╔══

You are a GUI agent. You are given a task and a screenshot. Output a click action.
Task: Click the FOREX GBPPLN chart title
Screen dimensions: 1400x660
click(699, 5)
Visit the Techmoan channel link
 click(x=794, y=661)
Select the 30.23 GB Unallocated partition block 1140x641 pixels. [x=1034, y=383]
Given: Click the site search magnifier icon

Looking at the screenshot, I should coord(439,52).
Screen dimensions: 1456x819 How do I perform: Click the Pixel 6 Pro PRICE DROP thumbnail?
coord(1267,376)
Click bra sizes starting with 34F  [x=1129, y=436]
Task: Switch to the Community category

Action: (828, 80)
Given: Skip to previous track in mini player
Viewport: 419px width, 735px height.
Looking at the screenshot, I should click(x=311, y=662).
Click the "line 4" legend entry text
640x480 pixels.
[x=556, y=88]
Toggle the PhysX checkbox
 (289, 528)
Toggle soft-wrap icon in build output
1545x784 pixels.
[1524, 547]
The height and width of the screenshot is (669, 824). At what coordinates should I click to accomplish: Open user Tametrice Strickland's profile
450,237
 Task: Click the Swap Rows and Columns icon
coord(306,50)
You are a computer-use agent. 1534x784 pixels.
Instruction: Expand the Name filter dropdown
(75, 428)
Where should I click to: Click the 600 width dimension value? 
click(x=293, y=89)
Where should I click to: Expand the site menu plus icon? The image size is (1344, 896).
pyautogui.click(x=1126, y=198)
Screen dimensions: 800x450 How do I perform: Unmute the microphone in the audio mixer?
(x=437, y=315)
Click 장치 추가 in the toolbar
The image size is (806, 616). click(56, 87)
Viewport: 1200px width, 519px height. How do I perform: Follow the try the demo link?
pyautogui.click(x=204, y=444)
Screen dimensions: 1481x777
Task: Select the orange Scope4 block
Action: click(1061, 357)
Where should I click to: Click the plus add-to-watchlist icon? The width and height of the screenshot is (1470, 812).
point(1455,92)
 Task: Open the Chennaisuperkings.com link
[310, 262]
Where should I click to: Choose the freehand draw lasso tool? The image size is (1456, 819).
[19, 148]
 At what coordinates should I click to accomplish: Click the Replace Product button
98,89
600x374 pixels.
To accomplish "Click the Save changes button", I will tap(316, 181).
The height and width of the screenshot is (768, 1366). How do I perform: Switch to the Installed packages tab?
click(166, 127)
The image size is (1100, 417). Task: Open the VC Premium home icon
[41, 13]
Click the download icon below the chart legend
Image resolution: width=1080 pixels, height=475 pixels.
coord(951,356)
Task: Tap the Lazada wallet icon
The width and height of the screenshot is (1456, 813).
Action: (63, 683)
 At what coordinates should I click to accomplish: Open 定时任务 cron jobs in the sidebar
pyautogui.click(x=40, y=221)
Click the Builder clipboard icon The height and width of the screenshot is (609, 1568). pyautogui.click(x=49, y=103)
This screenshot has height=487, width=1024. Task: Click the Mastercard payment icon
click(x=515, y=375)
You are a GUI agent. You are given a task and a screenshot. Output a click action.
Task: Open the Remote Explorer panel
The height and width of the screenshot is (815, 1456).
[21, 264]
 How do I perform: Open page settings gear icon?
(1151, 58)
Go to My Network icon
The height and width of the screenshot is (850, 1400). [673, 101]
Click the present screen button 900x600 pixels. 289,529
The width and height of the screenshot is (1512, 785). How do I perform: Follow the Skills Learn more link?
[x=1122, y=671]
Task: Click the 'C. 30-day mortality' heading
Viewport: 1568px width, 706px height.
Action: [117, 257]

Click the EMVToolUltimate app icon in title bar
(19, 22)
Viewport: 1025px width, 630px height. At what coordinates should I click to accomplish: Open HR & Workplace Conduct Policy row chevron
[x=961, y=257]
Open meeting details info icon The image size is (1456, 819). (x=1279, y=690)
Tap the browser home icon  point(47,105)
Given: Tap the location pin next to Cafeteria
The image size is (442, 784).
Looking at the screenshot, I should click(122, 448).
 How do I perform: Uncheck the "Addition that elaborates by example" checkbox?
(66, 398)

╚══

What is asked: Copy word for word everything from the start of the entries down to the line containing "Click bra sizes", including that line.

Task response:
You are a GUI agent. You are given a task and a screenshot. Output a click action.
Task: Click the FOREX GBPPLN chart title
Screen dimensions: 1400x660
click(699, 5)
Visit the Techmoan channel link
 click(x=794, y=661)
Select the 30.23 GB Unallocated partition block 1140x641 pixels. [x=1034, y=383]
Given: Click the site search magnifier icon

Looking at the screenshot, I should coord(439,52).
Screen dimensions: 1456x819 How do I perform: Click the Pixel 6 Pro PRICE DROP thumbnail?
coord(1267,376)
Click bra sizes starting with 34F  [x=1129, y=436]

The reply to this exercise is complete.